Work item: Everything from the line that contains "This screenshot has width=755, height=549." to the final line of the data, both ends included, must be set down exactly, apart from the pictures.

Excerpted data:
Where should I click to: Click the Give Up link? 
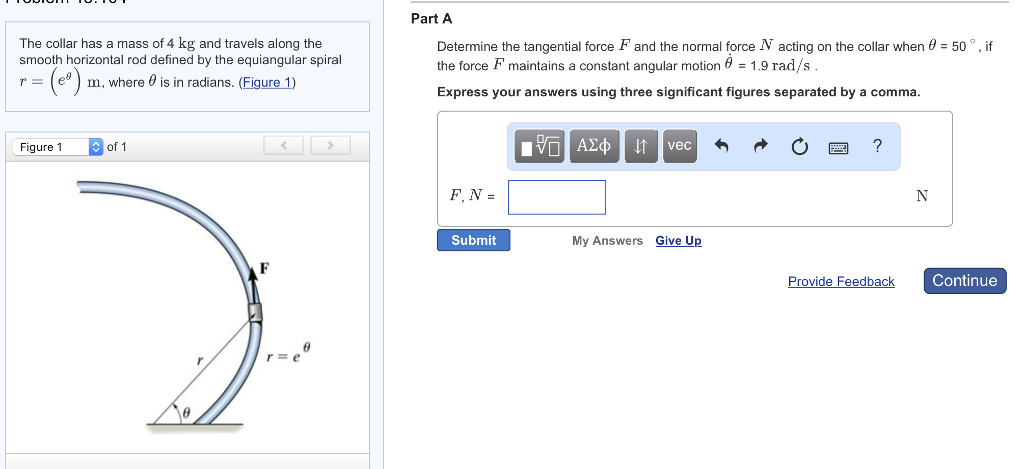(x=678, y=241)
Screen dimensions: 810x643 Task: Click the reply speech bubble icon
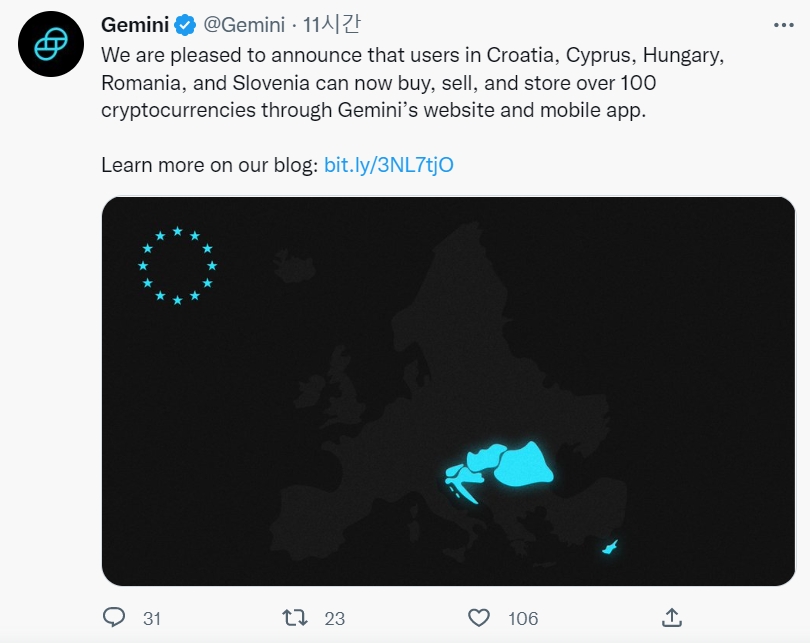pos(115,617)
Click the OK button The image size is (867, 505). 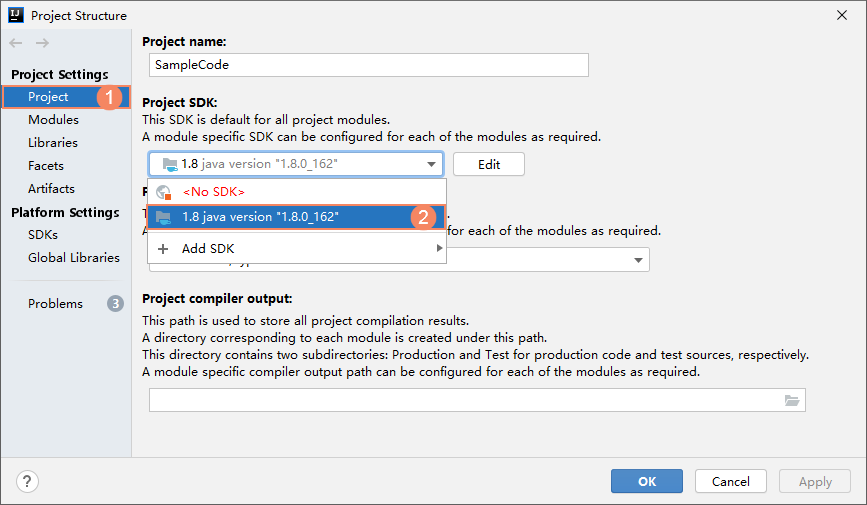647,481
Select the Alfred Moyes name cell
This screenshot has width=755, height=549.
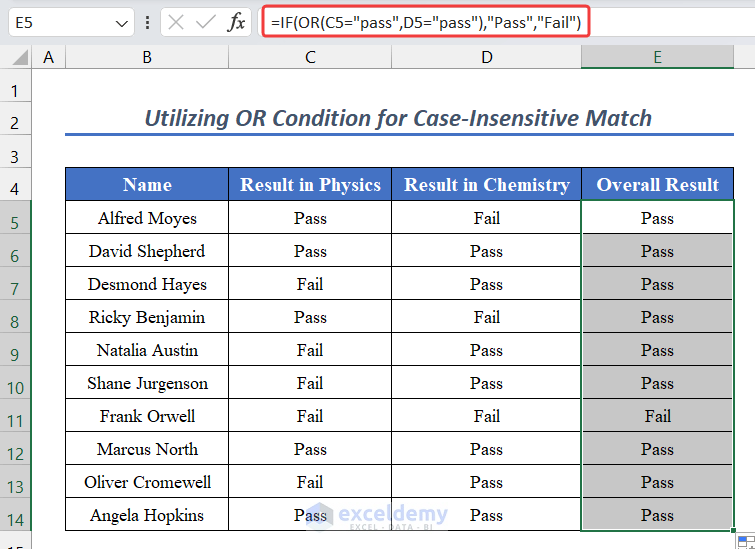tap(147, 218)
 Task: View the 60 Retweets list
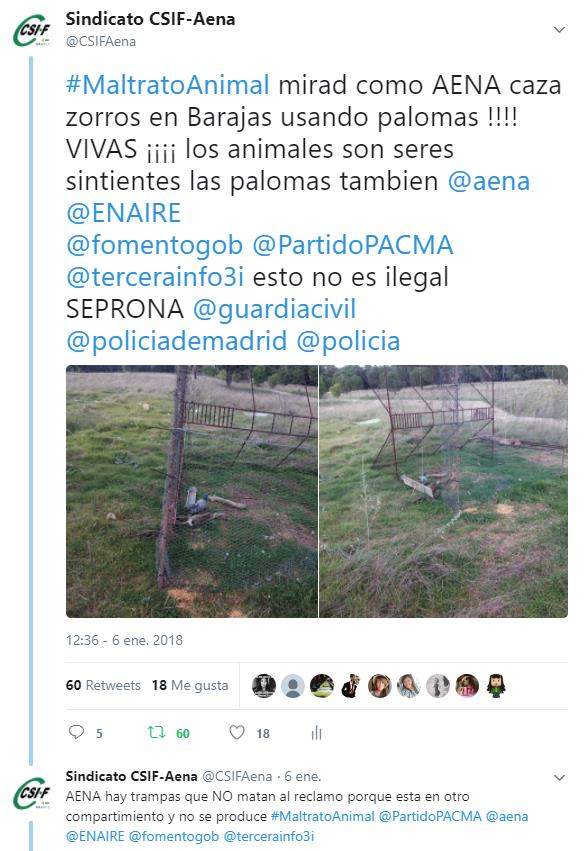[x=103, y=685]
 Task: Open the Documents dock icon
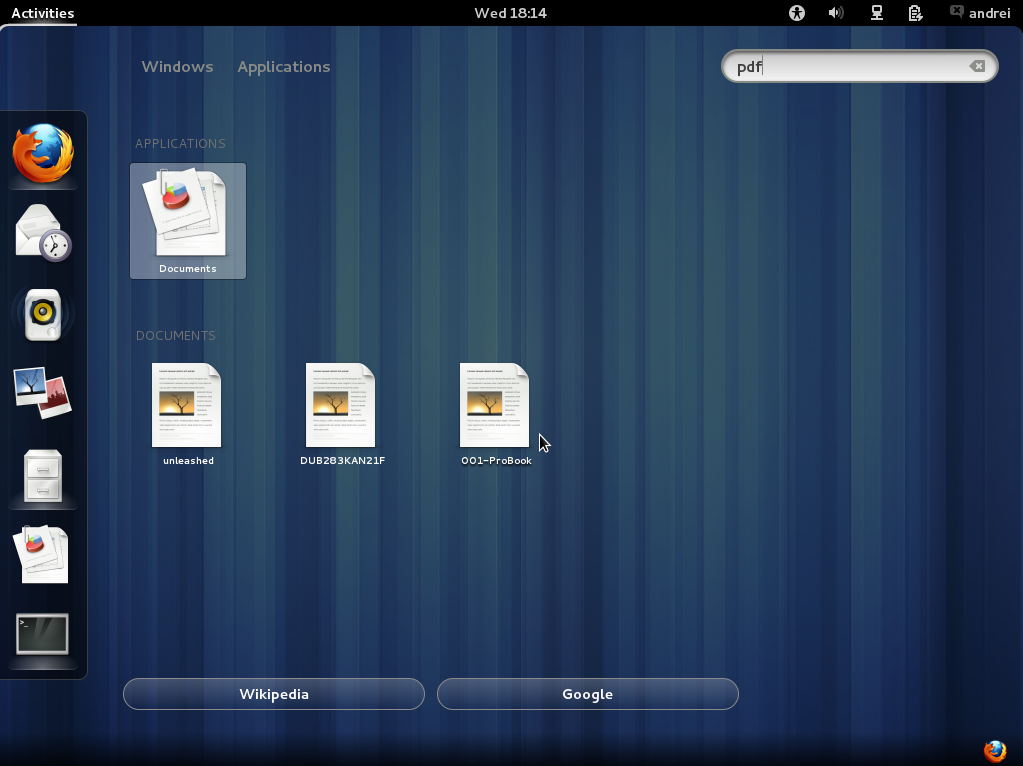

Answer:
This screenshot has width=755, height=549.
tap(147, 218)
 Task: View the 60 Retweets list
[x=103, y=685]
 Task: Open the Documents dock icon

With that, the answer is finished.